Filmische Pionierleistungen und die Montage-Theorie
- Montage der Attraktionen: Eisenstein entwickelte die Theorie des "Montage der Attraktionen", bei der Bilder unabhängig von der Handlung eingesetzt werden, um maximale psychologische Wirkung zu erzielen. Dies brach mit traditionellen Erzählstrukturen.
- Frühe Filme: Seine ersten Filme, darunter Schlag (1925) und vor allem Panzerkreuzer Potemkin (1925), demonstrierten seine Montage-Techniken eindrucksvoll. Panzerkreuzer Potemkin gilt als einer der bedeutendsten Filme aller Zeiten und beeinflusste die Entwicklung des Kinos maßgeblich.
- Weitere wichtige Werke: Zu seinen weiteren wichtigen Werken zählen Oktober (1928), eine Darstellung der Oktoberrevolution, Die Allgemeine Linie (1930) und die monumentalen Historienfilme Alexander Newski (1938) und Iwan der Schreckliche (in zwei Teilen: 1944 und 1958).
- Filmische Sprache: Eisenstein experimentierte mit Kamerawinkeln, Massenszenen und dem Zusammenschnitt von Bildern, um eine kraftvolle und emotionale filmische Sprache zu entwickeln.
Einflüsse und Entwicklung
- Kabuki-Theater: Während seines Aufenthalts in Minsk wurde Eisenstein stark vom japanischen Kabuki-Theater beeinflusst, insbesondere von dessen Verwendung von Masken und stilisierten Bewegungen.
- Architektur: Seine architektonische Ausbildung prägte seine filmische Ästhetik, die sich durch eine klare Struktur und geometrische Komposition auszeichnete.
- Marxismus: Eisensteins Filme waren oft von marxistischen Ideologien geprägt und dienten der Darstellung sozialer Konflikte und revolutionärer Prozesse.
- Hollywood-Aufenthalt: Ein kurzzeitiger Aufenthalt in Hollywood (1930) scheiterte an kreativen Differenzen mit den Studios, bot ihm aber die Möglichkeit, neue Techniken kennenzulernen.

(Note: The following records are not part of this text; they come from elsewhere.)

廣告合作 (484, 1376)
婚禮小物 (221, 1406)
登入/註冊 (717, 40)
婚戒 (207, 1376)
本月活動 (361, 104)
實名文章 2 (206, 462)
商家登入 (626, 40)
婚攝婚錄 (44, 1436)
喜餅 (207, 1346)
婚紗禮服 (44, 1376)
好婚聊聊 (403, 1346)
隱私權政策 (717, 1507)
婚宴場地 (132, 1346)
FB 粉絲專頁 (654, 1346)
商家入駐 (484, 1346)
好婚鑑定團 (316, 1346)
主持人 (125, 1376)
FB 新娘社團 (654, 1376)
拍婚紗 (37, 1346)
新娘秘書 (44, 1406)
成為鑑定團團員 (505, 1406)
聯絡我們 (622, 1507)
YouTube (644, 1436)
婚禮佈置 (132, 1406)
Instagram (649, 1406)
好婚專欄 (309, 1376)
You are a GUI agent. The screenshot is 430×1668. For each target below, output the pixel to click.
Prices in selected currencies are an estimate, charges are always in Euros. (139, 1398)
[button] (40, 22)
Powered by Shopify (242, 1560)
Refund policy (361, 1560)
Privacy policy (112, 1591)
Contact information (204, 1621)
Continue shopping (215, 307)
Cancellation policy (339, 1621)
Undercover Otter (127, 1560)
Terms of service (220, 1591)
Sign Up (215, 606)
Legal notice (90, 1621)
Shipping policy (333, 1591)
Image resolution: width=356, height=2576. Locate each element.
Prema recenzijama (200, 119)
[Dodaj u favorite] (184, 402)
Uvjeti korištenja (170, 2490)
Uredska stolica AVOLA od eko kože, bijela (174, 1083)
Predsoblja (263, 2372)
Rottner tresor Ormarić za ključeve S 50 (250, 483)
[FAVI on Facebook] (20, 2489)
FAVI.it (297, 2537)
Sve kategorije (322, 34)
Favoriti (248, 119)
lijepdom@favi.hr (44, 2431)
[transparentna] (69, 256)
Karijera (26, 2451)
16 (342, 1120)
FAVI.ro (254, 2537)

Historische Bedeutung und Vermächtnis
- Revolutionierung der Filmtheorie: Eisenstein trug maßgeblich zur Entwicklung der Filmtheorie bei und prägte das Verständnis von Montage als einem zentralen Element des filmischen Ausdrucks.
- Einfluss auf Filmemacher: Seine Techniken wurden von zahlreichen Filmemachern weltweit übernommen und inspirierten neue Generationen von Regisseuren.
- Kulturelles Erbe: Eisensteins Filme sind bis heute wichtige Zeugnisse der sowjetischen Kinogeschichte und werden für ihre künstlerische Qualität und ihren historischen Wert geschätzt.
- Film als Kunstform: Durch seine Arbeit trug er dazu bei, das Kino als eine eigenständige und bedeutende Kunstform zu etablieren.
Sergei Eisenstein
1898 - 1979 , Russland
Kurzinfos
- Bemerkenswerte Werke:
- ’Schlagwetter’ (1925)
- Das Schlachtschiff Potemkin
- 'Oktober' (1928)
- ’Alexander Newski’ (1938)
- Iwan der Schreckliche
- Geburtsdatum: 22. Januar 1898
- Geburtsort: Riga, Russland
- Künstlerische Bewegung: Montage-Technik
- Künstlerische Einflüsse:
- Kabuki-Theater
- Japanische Kunst
- Nationalität: Sowjetisch
- Sterbedatum: 11. Februar 1948
- Vollständiger Name: Sergei Michailowitsch Eisenstein


Die Glasoption ist nur für Größen unter 110 cm verfügbar.